### Task instructions:
Below are the records; return exactly the lines from the one with "The width and height of the screenshot is (897, 833)." through the final line, both included, minus any pictures.
Material for this task START
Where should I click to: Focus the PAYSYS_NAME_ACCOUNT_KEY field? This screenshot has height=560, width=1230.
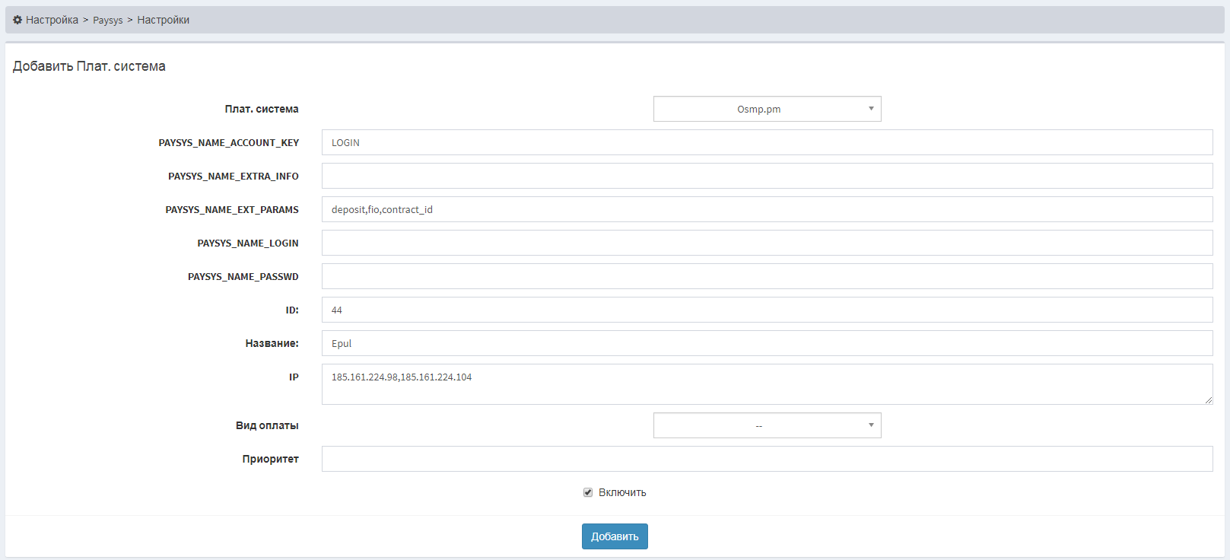coord(767,142)
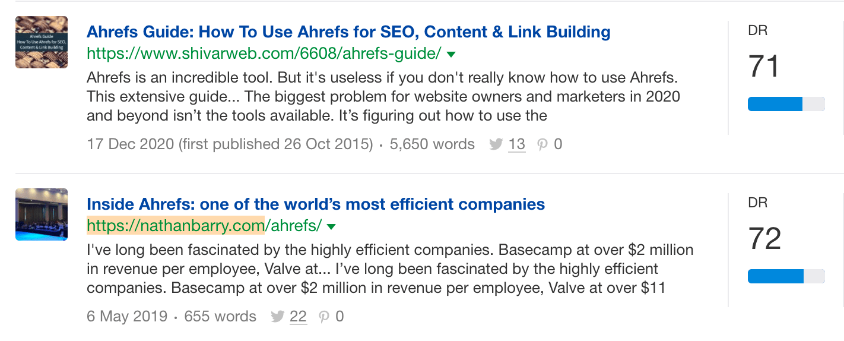Click the Inside Ahrefs article thumbnail

click(42, 214)
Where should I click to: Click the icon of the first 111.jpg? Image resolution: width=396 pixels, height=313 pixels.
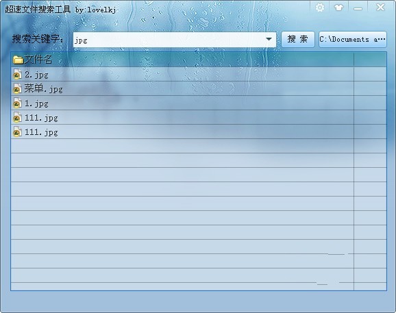17,117
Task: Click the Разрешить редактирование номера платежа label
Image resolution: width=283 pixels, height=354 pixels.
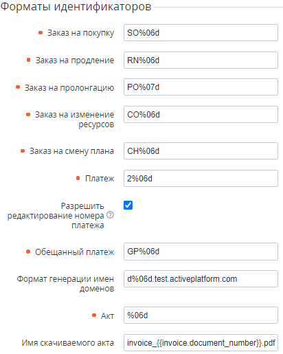Action: [56, 216]
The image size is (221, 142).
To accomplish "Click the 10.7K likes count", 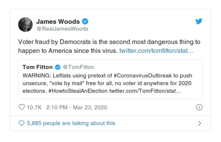I will [34, 107].
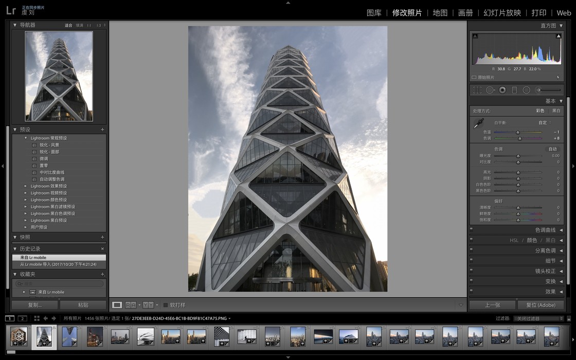
Task: Click the 复位 (Adobe) button
Action: [x=541, y=305]
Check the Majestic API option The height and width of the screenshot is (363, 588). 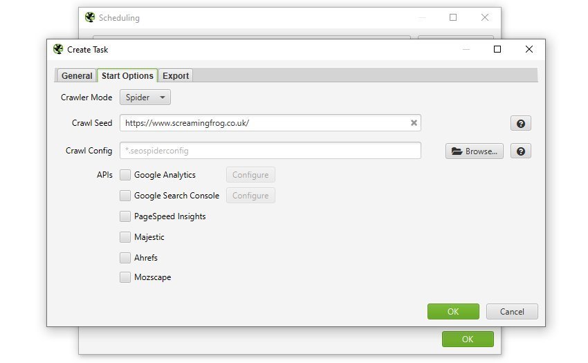pyautogui.click(x=125, y=237)
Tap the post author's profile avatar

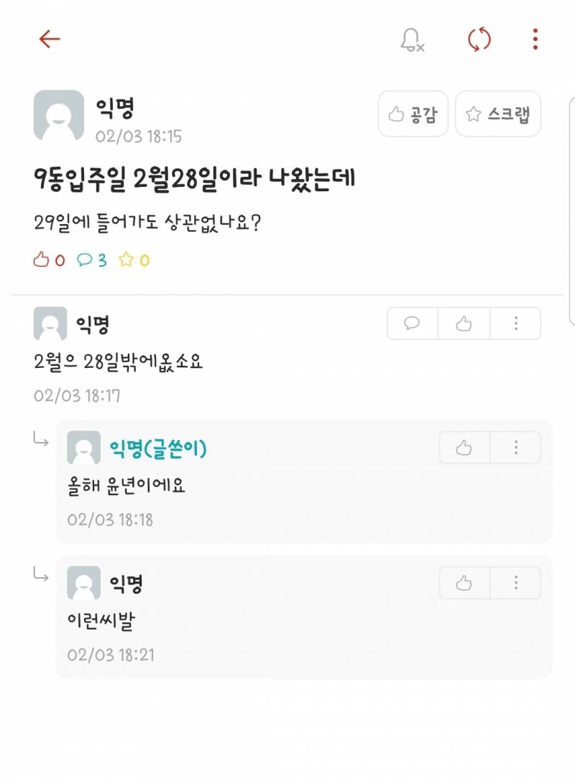[x=58, y=115]
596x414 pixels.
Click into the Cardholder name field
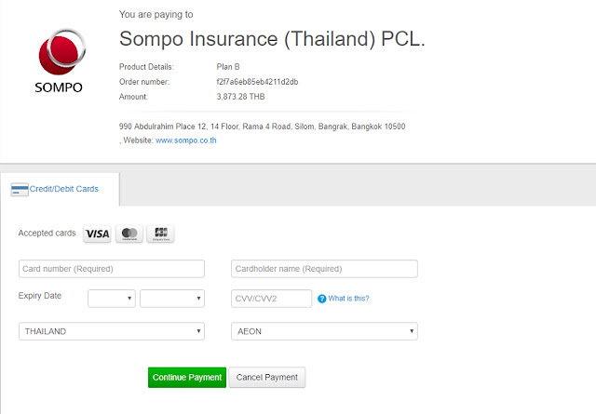[324, 269]
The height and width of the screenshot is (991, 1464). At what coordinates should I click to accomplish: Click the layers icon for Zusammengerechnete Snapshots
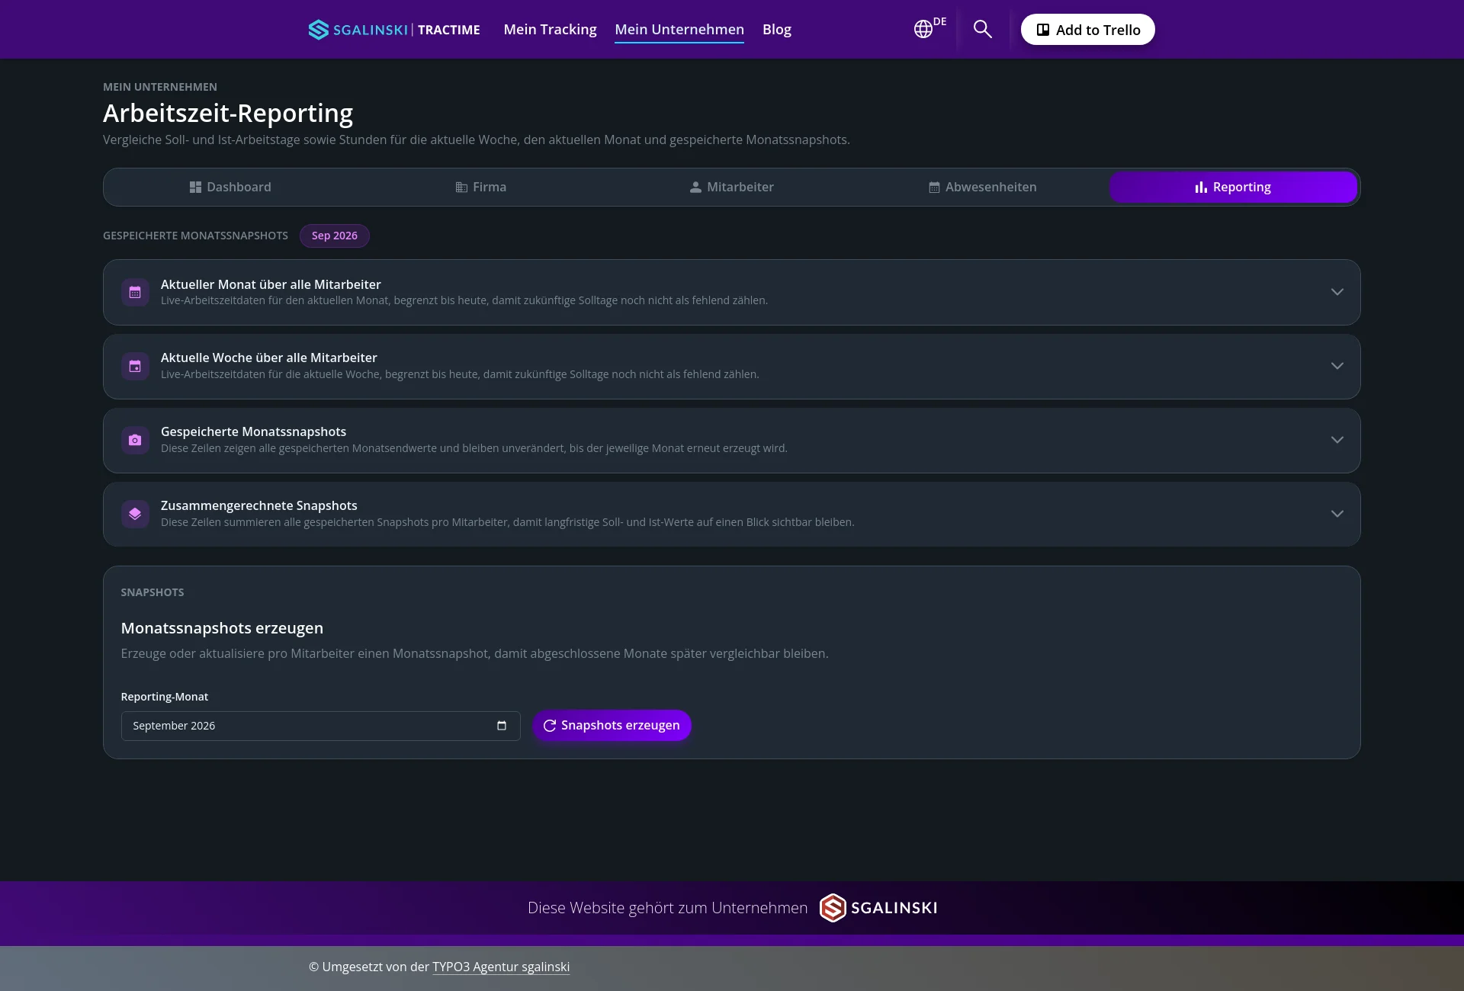(135, 514)
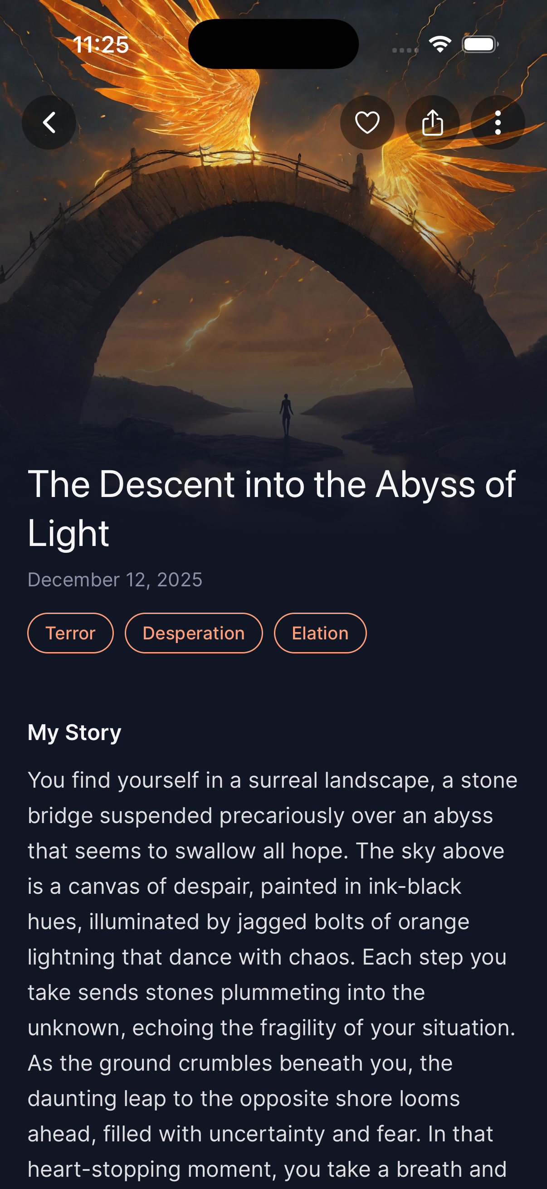This screenshot has width=547, height=1189.
Task: Tap the Wi-Fi status icon
Action: pyautogui.click(x=440, y=44)
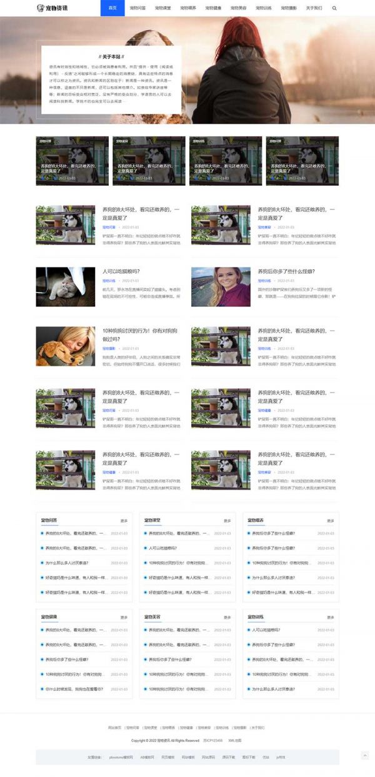This screenshot has height=777, width=375.
Task: Open the 关于本站 intro box on banner
Action: [111, 79]
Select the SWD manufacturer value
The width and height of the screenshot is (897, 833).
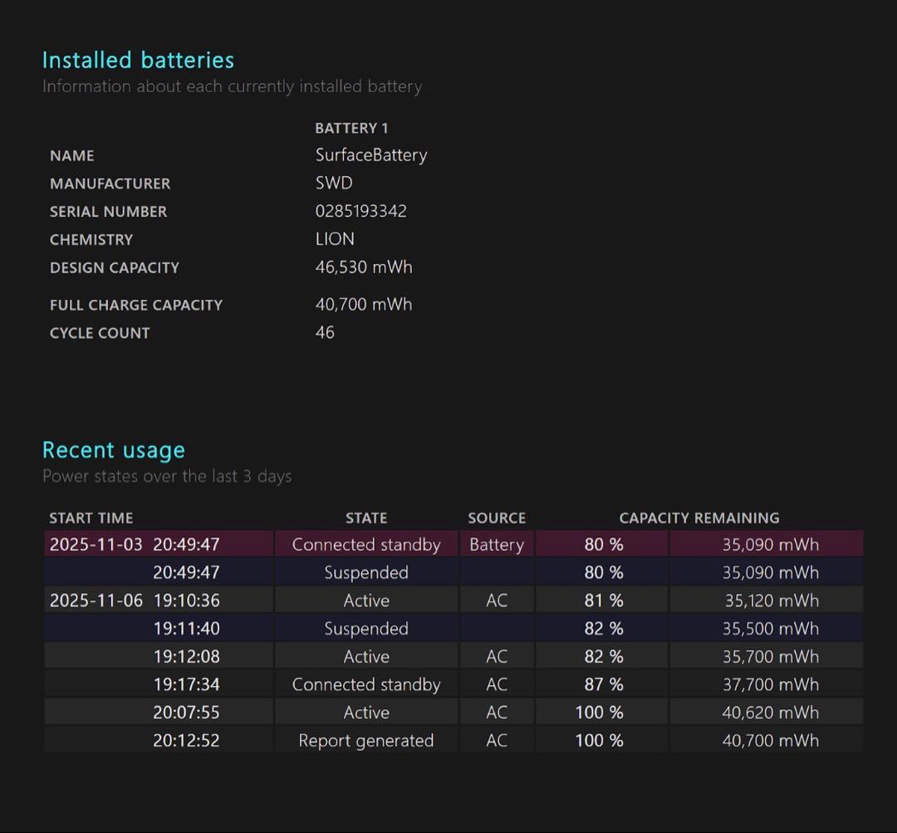(x=334, y=183)
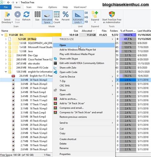Click the Expand tree icon
151x157 pixels.
pos(95,14)
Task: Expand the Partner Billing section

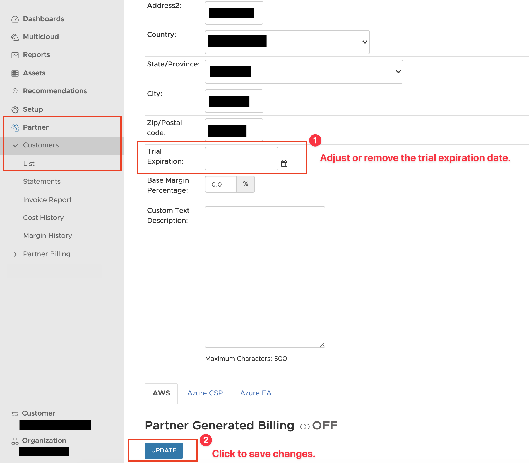Action: (15, 254)
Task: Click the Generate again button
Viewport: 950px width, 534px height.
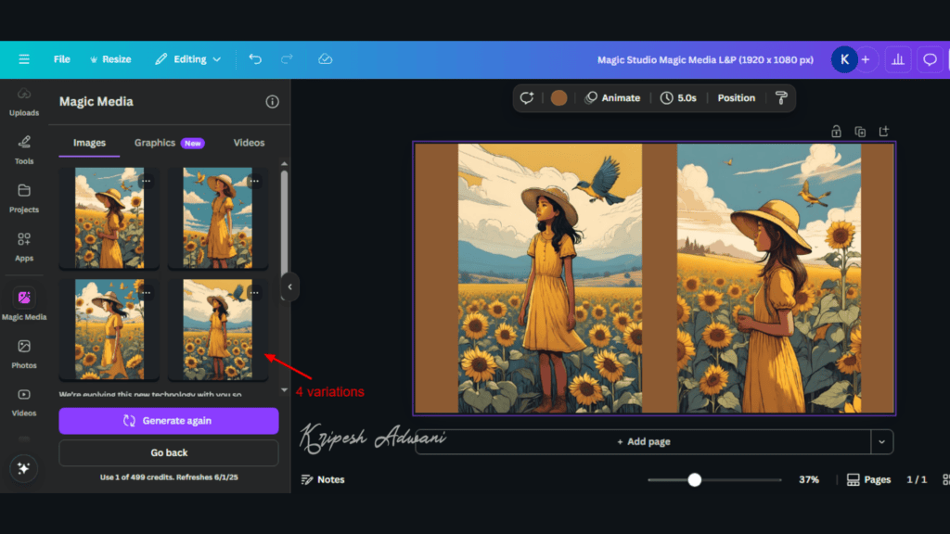Action: tap(168, 421)
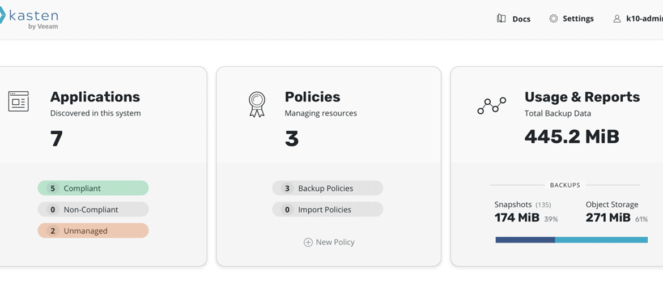Click the Kasten logo in header
The width and height of the screenshot is (663, 290).
[x=29, y=19]
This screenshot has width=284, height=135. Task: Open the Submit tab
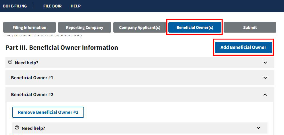(x=250, y=27)
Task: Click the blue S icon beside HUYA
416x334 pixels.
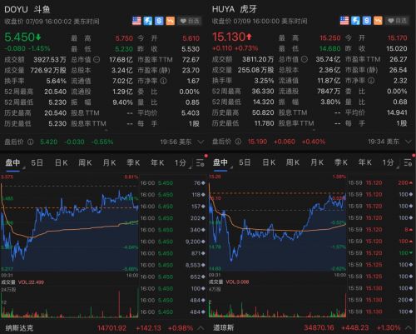Action: point(367,21)
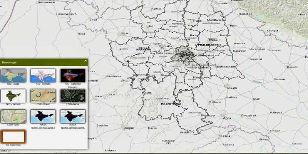
Task: Click the Hanumangarh label on map
Action: click(x=64, y=14)
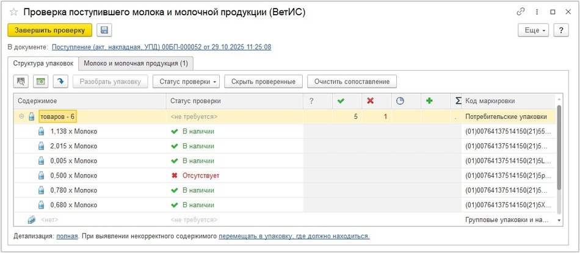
Material for this task END
### Solution to the exercise:
The width and height of the screenshot is (897, 833).
(x=334, y=183)
Click the Expand tree icon
151x157 pixels.
pos(95,14)
Task: Expand the Partner Billing section

Action: (15, 254)
Task: Click the Generate again button
Viewport: 950px width, 534px height.
Action: tap(168, 421)
Click the Kasten logo in header
The width and height of the screenshot is (663, 290).
[x=29, y=19]
This screenshot has width=284, height=135. Task: Open the Submit tab
(x=250, y=27)
Task: Click the blue S icon beside HUYA
416x334 pixels.
Action: point(367,21)
Task: Click the Hanumangarh label on map
Action: click(x=64, y=14)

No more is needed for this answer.